Need for a new hardware forum -- "security, surveillance etc."; Today: Internal vs external cameras

BonzaiDuck

Lifer
Jun 30, 2004
16,775
2,112
126
I've had this on the back-burner of my project plans since before 2000. In 1999, I tried some IBM X-10 home security and lighting kits. Those things came in a blue and black box for about $100 each. Soon, I had my entire house programmed for lights on-off-and-dim by schedule, and I had wireless security cameras. The security cameras had a weak signal, and the X-10 wireless dongles and transceivers could be thwarted depending on which side of the metal computer case they were deployed. But it worked well enough to play with.

I think I pondered seriously the general idea of it for years after I recycled the X-10 cyber-junk. I was confused by the "Home Security Kit" bundles you could buy for a few hundred dollars. They came with their own DVR device. If I was only making quick web inquiries for clues like "Windows PC," "home network" and "LAN," I could never be sure that the outlay of a few Franklins was supported by assurances for building your own computer-based security system. But now, Moms has taken two falls this year with month-long detours to the nursing home for physical therapy. When she's back on her feet, I have to attenuate the risk that she might get up at night and head for the bathroom again without her walker. The last time, she forgot it. Basically her short-term memory has taken a dump this year, but she can still engage in lively conversation and is her old annoying, nagging, impatient and impractical self.

So I decided to start executing my plan gathering dust for the last decade or more.

I bought an internal wireless/IP robotic security camera -- an Amcrest -- forgot the model #, but it was maybe 803-something:

Amcrest and Foscam are the same

I bought the Amcrest twin of the unit in the link. Instead of POE, it requires an AC power source running through a two-prong AC-to-USB adapter. The camera must be initialized for wireless network access by first attaching a twisted-pair Ethernet patch cable connected to either the internet router-switch or a switch on the network.
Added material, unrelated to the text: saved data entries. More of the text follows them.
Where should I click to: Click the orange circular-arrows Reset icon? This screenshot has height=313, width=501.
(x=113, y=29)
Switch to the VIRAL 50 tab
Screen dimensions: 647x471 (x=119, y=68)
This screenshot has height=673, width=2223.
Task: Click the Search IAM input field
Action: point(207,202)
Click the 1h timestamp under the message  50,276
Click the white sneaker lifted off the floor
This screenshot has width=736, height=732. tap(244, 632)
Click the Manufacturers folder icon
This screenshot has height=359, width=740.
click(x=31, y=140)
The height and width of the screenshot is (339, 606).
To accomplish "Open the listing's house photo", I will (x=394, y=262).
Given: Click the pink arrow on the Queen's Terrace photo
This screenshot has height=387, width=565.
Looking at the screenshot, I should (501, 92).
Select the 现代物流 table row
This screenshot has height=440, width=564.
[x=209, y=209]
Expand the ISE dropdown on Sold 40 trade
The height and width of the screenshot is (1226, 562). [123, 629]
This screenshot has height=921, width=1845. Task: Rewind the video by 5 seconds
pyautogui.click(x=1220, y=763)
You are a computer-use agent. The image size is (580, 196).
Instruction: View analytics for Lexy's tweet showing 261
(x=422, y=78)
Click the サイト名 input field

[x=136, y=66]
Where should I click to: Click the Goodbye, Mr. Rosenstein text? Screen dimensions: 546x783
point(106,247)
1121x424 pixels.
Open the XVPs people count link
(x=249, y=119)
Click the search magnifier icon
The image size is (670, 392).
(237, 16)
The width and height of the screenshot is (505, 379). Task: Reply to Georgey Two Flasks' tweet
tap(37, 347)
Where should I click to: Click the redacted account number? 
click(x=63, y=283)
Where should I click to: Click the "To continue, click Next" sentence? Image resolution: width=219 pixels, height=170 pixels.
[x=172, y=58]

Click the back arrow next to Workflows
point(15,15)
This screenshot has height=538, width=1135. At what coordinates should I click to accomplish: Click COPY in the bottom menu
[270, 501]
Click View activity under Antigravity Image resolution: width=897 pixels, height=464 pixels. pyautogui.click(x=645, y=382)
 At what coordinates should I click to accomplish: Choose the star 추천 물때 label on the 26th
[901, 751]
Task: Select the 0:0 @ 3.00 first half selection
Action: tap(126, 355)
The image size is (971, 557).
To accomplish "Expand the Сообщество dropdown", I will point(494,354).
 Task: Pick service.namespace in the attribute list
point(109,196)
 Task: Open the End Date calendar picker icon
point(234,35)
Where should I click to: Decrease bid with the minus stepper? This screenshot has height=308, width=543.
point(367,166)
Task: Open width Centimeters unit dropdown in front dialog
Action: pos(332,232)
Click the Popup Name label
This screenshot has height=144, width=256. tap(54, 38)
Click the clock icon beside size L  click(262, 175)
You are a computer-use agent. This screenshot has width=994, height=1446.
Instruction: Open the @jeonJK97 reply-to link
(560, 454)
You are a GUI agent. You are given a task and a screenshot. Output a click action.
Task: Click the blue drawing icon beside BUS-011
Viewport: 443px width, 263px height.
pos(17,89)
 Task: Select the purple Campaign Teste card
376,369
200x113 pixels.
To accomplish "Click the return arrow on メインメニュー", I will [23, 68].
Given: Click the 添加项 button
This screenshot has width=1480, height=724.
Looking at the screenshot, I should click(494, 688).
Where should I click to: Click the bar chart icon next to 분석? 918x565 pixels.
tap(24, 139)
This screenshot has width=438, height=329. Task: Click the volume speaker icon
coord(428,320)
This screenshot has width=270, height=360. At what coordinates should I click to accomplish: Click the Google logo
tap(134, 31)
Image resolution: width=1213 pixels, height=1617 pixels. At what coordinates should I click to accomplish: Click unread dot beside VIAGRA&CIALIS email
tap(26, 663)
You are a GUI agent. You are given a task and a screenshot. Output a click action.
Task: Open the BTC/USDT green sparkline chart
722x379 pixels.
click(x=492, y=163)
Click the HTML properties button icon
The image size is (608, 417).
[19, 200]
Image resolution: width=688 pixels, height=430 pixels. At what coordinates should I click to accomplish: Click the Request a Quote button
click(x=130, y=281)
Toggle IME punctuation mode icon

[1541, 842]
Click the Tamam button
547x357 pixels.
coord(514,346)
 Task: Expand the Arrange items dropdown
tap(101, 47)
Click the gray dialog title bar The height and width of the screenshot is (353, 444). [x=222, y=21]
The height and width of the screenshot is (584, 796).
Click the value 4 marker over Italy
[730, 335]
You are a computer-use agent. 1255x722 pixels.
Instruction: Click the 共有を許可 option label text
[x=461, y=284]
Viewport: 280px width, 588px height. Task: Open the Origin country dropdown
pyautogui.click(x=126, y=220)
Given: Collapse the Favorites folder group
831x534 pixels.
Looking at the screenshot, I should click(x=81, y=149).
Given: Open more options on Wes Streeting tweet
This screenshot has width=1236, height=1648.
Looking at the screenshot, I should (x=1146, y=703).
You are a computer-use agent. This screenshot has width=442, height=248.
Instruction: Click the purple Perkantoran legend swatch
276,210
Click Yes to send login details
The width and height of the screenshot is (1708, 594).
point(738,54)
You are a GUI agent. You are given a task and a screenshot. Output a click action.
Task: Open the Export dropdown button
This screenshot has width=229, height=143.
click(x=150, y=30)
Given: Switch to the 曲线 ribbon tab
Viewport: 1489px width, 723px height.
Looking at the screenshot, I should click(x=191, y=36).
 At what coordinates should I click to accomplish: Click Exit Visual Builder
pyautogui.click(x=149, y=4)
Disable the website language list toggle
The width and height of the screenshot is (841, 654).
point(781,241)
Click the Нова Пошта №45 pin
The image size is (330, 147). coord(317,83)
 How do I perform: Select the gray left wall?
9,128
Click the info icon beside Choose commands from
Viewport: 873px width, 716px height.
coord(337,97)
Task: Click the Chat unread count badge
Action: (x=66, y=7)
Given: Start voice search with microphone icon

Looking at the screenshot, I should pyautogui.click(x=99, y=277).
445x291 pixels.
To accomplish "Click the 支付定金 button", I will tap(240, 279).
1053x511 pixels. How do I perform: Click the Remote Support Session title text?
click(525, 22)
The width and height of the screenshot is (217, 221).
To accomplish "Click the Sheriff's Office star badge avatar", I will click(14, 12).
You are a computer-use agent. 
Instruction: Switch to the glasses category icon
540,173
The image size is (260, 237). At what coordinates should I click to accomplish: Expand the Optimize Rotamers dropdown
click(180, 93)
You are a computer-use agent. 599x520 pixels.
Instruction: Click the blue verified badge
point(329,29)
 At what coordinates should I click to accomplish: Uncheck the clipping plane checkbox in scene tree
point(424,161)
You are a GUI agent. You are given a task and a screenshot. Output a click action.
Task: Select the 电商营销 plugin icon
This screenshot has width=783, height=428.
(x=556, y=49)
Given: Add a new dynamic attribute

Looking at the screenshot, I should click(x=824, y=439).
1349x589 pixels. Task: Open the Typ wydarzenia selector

The "Pro" software is slick enough to satisfy. You can view several cameras onscreen at a time -- the standard scenario that prevails in crime-dramas like "The Score" with Brando and Edward Norton. How else would I describe it? I never bought a kit; unlike my friend, don't own a small strip-mall store with a need for it.

You can have real-time viewing of a single camera's captured video via INternet Explorer (but not EDGE), after installing a web-plugin. I suspect there is a problem with the Pro software and the internet add-in, such that the surveillance software will not install and function properly on a Windows 7 "Home" version of the OS.

NOW -- THE TOPIC AT HAND.

You will find individual cameras marketed as "PTZ" (robotic) in combination with POE versus wireless. "POE" nails down the wired nature of the product, and obviously "wireless" seldom if ever appears with "POE." Most of the "outdoor"/"external" cameras are "fixed" with manual adjustment of cam angle; most all of the "indoor"/"internal" are well-represented in the "robotic"/"PTZ" category (pan-tilt-zoom).

I live in Southern California. I have a back-patio with a great panoramic view, and an area under the second-floor deck which is mostly in the shade throughout the day. If I could put one robotic camera on the patio and mounted on the bottom of the deck above, there shouldn't be a problem with direct moisture in the weather -- which mostly occurs depending on El Nino seasons. The temperature has been known to drop as low as 32F, but I never lost any of my tomato plants up here. Those days seem distant in time by about two decades.

It dawned on me that you could maybe weatherproof an interior robotic camera with due attention to electrical weatherproofing with something like a clear plastic grocery-store cake-box. You could probably seal it so that the only moisture that could condense on the inside was the water in the air when you seal it. If that were ever an issue, I would think that it -- too --could be resolved: just put the assembly together on a hot day in mid-July. Between the rainstorms and blizzards -- to be sure (smiley here).

So are there any opinions or ideas about this? I already have the electrical connection solved, with leftover hardware and its cobwebs from the X10 experiments.

CAN YOU TURN AN INTERIOR ROBOTIC CAMERA INTO AN (ESSENTIALLY) WEATHERPROOF OUTDOOR/EXTERNAL CAMERA -- with something like a cake-box, or a Lexan cylinder? The latter materials are expensive. Tomorrow, I'm thinking to buy a couple cakes. I even have an empty plastic bottle used to sell pretzel-rings I bought on sale last week . . . .
 

Syborg1211

Diamond Member
Jul 29, 2000
3,297
26
91
I second the suggestion to create a new forum for this stuff. So far security camera questions have been sent to the Digital Video and Camera forum where nobody knows about security cameras since they are nowhere near similar things as regular consumer creative cameras to be interested in.
 

corkyg

Elite Member | Peripherals
Super Moderator
Mar 4, 2000
27,370
240
106
I support this suggestion, however, such discussions are rather rare. So, why not sub-divide the current D,V&C into two sections much like we do for video cards? Example, General Photography and Security Imaging?